Your task is to retype, exactly and without pictures, the line holding "Given: Mute the Identify by Apoxode player" and each line that follows it to the end of the entries.

[Start of Attachment]

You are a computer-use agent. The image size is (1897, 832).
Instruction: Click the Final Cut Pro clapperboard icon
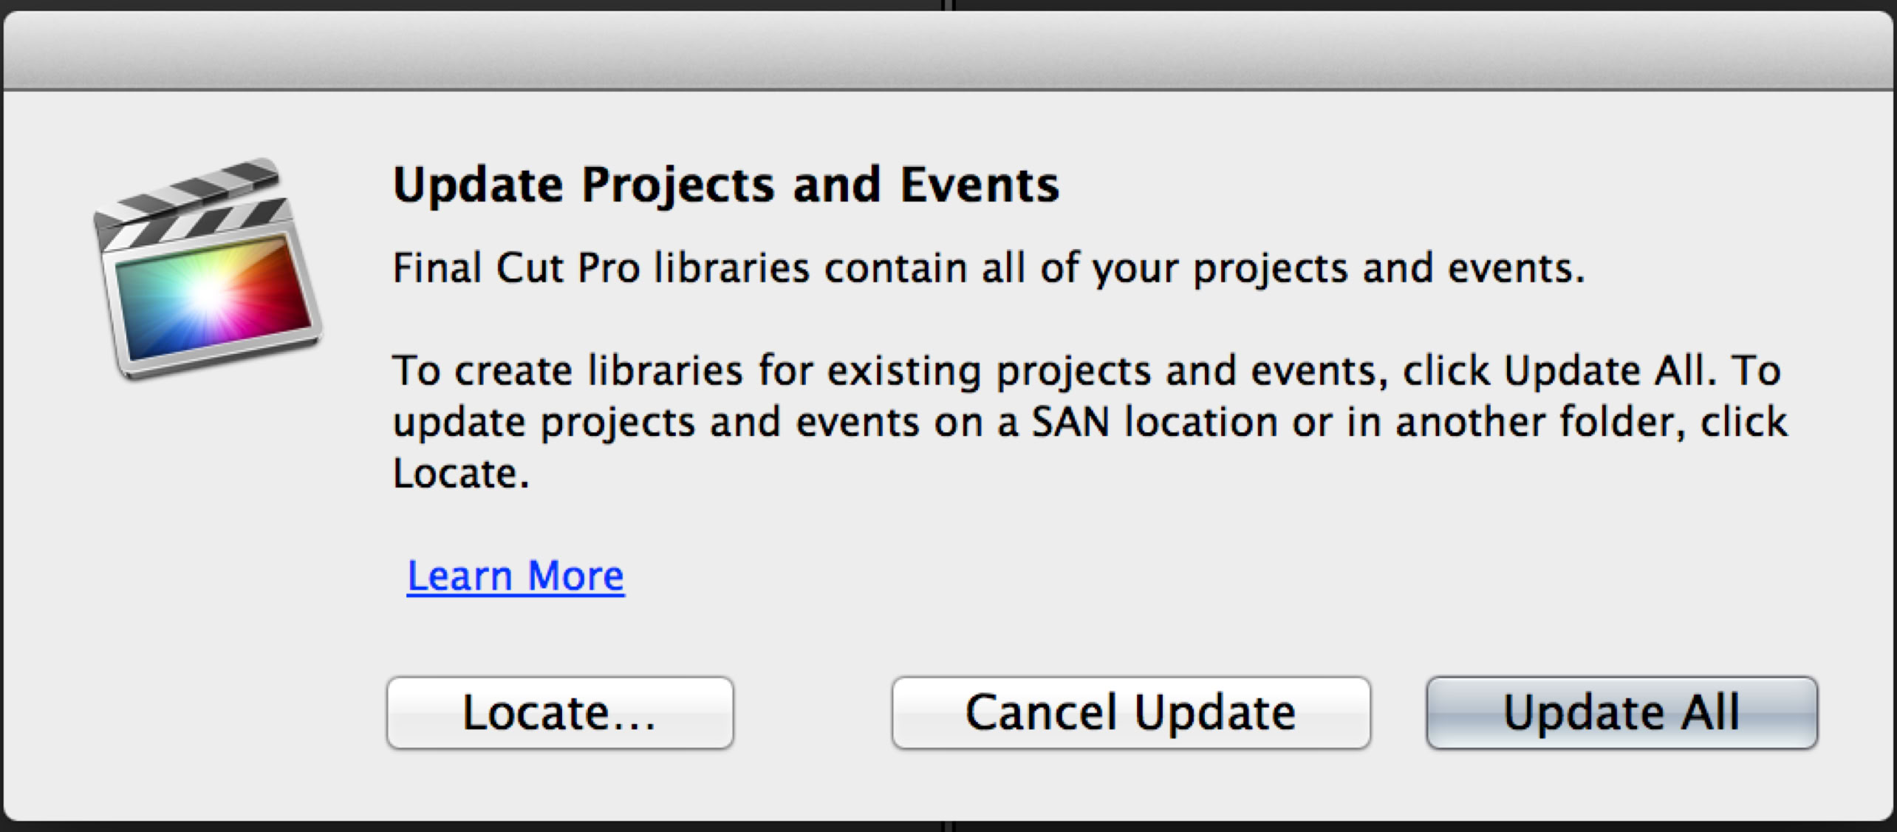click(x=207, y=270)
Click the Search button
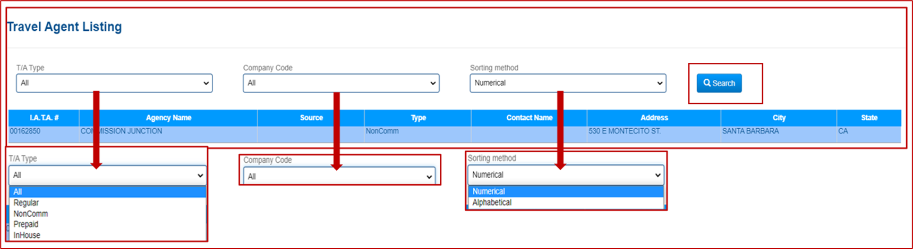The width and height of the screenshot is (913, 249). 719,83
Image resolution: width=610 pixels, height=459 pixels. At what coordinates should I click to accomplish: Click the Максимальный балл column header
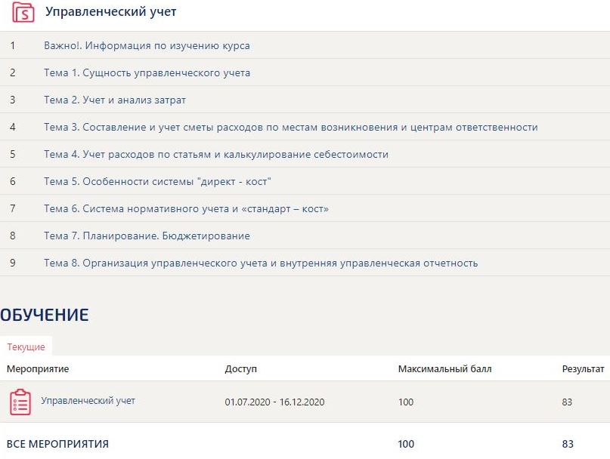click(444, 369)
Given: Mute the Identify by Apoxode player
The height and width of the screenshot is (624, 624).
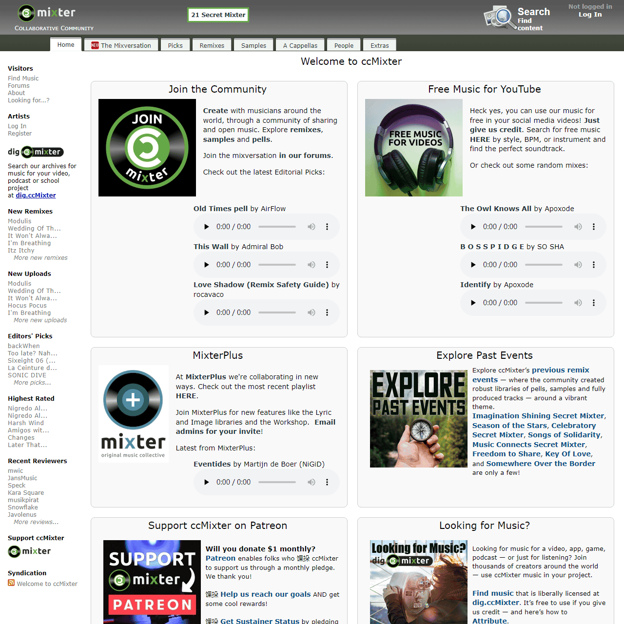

[End of Attachment]

Exercise output —
Given: Mute the Identify by Apoxode player
The height and width of the screenshot is (624, 624).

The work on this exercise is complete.